Court of Civil Appeals of Texas, Fort Worth
Jan 3, 1936
89 S.W.2d 1057 (Tex. Civ. App. 1936)

Opinion

No. 13264.

November 22, 1935. Rehearing Denied January 3, 1936.

Appeal from District Court, Cooke County; B. W. Boyd, Judge.

Suit by the Ætna Life Insurance Company against Ada Liles and another to set aside an award of the Industrial Board wherein Ada Liles and another filed a cross-action. From an adverse judgment, Ada Liles and another appeal.

Reversed and remanded.

Houston Johnson, of Dallas, for appellants.

Wren, Pearson Jeffrey, of Fort Worth, for appellee.

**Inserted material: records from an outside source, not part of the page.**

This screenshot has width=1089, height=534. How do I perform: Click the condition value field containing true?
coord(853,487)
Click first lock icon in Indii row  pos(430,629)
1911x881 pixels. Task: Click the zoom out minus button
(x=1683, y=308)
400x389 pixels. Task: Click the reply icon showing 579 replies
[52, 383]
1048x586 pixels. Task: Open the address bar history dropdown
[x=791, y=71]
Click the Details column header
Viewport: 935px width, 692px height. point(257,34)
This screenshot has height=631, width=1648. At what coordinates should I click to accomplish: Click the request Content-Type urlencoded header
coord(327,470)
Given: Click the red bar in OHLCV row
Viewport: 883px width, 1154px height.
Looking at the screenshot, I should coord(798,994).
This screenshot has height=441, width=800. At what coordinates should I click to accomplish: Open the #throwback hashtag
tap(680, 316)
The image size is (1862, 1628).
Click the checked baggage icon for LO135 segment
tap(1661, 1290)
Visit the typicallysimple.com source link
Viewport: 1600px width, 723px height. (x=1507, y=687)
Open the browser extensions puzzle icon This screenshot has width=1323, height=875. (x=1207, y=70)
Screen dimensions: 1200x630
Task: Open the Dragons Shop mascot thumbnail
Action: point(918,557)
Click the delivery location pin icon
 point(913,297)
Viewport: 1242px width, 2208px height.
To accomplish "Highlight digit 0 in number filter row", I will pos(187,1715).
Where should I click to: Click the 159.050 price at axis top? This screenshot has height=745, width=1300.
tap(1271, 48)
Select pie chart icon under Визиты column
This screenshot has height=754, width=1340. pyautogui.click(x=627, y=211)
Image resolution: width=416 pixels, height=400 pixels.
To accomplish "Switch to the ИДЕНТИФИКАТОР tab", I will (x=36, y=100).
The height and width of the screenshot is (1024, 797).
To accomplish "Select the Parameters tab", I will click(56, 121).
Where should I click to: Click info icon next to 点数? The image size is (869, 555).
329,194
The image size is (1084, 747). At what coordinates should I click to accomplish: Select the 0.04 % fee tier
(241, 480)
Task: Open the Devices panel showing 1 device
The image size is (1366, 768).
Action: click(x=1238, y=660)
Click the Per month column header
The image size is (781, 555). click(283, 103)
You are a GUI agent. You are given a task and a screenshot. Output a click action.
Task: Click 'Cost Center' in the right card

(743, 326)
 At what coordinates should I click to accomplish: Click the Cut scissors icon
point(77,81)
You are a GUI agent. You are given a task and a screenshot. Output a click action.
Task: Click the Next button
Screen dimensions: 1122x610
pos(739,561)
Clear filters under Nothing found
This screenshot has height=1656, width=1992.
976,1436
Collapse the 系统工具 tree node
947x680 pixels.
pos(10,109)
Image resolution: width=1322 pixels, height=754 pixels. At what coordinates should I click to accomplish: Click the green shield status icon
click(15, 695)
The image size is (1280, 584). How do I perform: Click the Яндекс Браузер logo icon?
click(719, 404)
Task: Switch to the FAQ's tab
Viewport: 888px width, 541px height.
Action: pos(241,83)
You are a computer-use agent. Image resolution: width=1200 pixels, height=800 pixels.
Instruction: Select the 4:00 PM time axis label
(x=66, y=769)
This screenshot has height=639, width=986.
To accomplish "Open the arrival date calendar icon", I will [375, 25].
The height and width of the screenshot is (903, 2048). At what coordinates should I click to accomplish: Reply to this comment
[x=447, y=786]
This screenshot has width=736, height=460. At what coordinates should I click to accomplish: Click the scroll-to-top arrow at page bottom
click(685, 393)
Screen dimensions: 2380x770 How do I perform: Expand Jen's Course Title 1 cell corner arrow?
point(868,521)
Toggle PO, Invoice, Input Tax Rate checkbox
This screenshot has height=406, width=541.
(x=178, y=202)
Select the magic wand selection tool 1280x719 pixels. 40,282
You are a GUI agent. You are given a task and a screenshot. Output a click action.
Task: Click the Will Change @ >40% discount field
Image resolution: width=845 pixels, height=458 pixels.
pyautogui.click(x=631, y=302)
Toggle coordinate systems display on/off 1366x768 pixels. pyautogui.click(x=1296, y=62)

Appellants, Ada Liles and her minor daughter, Louise, made claim before the Industrial Accident Board, as surviving wife and daughter, respectively, of H. A. Liles, now deceased, for compensation by reason of the death of Liles, brought about by reason of an injury received while in the course of his employment with Whaley Mill Elevator Company, which resulted in his death. The insurance carrier, Ætna Life Insurance Company, is the appellee.

After the board made its final award, appellee brought suit in the district court of Cooke county, in due season, to set aside the award made by the board.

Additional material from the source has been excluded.